Introduction to Big Data#

About Big Data#

Big data is a common topic of discussion in the business intelligence world, and you may have heard about it a lot. But what is the difference with small data?

Definition#

Typically, data experts define big data by the “Three V’s”: Volume, Variety, and Velocity. They’re what make big data and small data different from each other. Veracity, Data Location, and Infrastructure are also some major aspects of big data.

Volume

Data volume is the sheer amount of data you have to process. Big data is often used to describe massive chunks of unstructured information. Small data involves more precise, bite-sized files.

Variety

Data variety refers to the number of data types.
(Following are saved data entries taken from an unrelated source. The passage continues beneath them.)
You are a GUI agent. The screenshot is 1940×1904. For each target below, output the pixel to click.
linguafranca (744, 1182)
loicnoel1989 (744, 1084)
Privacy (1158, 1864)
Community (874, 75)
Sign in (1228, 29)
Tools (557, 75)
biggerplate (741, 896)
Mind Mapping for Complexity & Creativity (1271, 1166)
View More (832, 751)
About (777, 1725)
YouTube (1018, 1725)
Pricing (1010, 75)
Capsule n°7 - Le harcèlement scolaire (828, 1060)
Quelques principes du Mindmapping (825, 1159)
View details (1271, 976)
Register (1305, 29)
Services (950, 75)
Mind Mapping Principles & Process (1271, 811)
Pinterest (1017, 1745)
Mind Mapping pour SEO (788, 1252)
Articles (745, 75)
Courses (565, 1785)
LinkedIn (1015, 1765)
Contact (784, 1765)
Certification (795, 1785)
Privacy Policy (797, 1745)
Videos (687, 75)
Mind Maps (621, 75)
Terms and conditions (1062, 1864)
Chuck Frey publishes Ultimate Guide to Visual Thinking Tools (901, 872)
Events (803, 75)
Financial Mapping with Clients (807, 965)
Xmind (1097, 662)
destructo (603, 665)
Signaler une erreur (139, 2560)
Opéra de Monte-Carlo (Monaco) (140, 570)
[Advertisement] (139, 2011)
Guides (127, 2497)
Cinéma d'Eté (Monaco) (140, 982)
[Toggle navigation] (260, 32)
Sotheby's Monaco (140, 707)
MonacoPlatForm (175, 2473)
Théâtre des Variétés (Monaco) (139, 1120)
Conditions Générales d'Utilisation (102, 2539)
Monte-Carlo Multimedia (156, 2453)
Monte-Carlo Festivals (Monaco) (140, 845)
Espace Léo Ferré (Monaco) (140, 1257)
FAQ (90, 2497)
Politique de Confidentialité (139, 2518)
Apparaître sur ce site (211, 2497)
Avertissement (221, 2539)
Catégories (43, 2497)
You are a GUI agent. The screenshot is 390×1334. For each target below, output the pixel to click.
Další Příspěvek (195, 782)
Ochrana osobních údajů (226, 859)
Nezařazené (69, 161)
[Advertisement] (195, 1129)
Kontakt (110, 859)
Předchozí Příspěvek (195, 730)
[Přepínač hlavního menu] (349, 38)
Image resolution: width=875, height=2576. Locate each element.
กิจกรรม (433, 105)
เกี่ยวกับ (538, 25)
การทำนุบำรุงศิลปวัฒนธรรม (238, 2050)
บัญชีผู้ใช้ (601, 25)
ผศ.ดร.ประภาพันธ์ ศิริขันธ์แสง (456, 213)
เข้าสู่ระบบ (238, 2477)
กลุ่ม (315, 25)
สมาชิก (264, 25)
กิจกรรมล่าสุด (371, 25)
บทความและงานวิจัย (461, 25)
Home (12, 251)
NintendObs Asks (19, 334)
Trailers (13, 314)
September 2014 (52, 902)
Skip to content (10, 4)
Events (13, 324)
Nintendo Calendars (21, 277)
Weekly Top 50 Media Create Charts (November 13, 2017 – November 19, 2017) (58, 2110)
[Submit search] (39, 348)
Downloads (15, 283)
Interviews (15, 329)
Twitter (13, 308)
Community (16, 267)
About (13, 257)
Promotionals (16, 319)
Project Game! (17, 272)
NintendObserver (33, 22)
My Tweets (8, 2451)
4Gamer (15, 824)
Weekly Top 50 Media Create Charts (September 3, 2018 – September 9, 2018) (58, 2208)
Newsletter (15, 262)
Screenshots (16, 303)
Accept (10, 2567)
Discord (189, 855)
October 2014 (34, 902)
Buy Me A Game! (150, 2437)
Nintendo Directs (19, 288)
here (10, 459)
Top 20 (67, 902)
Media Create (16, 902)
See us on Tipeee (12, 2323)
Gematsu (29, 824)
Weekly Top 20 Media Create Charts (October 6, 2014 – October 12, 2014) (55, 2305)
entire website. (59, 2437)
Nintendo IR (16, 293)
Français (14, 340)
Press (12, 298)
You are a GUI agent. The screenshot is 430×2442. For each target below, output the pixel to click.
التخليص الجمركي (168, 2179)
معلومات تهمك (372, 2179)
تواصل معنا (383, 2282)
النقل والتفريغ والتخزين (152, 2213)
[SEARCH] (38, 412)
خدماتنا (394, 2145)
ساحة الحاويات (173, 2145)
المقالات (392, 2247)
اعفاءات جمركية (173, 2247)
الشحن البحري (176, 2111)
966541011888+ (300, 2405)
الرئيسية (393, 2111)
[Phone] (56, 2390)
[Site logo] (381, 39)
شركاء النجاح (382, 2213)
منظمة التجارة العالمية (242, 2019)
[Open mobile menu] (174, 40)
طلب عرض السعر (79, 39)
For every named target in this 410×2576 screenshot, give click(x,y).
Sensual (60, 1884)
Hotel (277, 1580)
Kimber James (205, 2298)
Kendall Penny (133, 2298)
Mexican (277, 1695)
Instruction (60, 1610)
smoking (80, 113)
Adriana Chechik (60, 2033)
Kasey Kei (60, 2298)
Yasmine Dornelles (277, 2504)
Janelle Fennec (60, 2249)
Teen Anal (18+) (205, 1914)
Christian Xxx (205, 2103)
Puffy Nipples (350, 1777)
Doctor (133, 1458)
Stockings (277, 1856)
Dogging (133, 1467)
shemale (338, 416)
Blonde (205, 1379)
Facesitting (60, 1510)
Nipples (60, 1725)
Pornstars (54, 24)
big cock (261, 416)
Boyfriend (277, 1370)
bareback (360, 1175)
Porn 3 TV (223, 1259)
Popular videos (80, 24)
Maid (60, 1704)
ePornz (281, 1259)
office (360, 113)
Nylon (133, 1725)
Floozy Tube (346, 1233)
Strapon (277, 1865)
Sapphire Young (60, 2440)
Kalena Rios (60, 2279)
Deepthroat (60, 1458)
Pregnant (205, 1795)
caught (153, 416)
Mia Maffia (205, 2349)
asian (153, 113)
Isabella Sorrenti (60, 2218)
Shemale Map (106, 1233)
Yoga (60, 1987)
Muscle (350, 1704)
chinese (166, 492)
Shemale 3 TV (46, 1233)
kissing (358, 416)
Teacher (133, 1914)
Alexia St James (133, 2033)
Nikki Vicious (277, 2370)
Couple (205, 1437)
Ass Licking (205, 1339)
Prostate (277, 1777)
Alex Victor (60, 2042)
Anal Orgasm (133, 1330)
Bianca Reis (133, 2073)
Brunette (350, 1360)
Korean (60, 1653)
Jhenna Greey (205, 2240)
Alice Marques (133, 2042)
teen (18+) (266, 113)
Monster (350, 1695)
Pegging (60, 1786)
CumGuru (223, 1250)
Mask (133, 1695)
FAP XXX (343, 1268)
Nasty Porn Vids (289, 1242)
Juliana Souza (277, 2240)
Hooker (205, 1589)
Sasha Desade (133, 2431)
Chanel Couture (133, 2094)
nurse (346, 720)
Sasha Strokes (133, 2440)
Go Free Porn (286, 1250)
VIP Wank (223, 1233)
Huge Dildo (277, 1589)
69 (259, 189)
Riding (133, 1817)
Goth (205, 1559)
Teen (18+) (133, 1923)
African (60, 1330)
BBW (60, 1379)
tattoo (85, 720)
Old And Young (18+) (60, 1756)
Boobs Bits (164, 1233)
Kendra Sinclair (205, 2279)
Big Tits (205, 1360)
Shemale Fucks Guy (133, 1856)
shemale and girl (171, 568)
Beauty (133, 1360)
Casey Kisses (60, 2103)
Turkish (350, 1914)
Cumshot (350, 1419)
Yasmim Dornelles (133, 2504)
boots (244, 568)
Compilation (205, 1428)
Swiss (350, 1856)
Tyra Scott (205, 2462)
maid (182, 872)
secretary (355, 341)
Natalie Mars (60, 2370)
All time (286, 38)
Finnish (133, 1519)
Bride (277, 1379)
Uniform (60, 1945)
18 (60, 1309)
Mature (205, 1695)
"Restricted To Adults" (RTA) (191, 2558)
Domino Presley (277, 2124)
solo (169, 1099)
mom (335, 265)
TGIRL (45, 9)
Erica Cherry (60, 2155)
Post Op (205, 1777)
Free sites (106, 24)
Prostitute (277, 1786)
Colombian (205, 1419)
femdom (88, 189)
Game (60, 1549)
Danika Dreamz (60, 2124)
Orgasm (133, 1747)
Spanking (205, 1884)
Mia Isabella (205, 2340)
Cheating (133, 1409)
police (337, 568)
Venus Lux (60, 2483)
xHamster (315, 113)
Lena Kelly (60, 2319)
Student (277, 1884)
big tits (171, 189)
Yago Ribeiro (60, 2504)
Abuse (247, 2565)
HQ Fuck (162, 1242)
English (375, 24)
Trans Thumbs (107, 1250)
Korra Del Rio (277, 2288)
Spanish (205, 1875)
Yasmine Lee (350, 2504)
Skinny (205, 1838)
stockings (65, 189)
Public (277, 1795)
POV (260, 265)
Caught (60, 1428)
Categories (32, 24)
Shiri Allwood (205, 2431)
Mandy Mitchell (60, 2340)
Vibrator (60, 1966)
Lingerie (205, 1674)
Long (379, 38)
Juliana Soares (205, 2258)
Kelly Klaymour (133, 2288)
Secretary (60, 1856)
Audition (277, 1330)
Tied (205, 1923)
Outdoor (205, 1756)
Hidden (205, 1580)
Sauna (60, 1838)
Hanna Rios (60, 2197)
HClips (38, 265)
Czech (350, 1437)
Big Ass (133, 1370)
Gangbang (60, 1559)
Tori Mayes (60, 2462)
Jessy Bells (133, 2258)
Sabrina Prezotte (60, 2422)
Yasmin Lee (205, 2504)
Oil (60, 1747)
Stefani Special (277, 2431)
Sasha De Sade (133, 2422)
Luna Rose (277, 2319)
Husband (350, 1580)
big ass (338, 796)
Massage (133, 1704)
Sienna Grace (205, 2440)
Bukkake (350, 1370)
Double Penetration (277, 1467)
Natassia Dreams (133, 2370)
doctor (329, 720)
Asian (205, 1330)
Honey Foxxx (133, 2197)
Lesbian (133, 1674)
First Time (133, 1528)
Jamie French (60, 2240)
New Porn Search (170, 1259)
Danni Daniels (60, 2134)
Big data might refer to multiple types while small data tends to focus on one type of data.

Velocity

Data velocity describes the speed at which information is acquired and processed. While big data involves huge chunks of information that can only be analyzed periodically, small data is typically compact enough to be processed quickly, often in real-time.

Veracity

Data veracity describes the quality of data. Big data is not guaranteed to all be in the same format or of the same quality. Rigorous data validation is required before processing. Small data contains less noise as data is collected in a controlled manner.

Data Location

Due to the sheer amount of data, big data is mostly on distributed storage in the Cloud or on external file systems. Meanwhile, small data are located within an enterprise, local servers, etc.

Infrastructure

Small data can be processed on individual computers, such as laptops or workstations. This isn’t the case with big data, which is usually processed simultaneously on multiple high-end servers.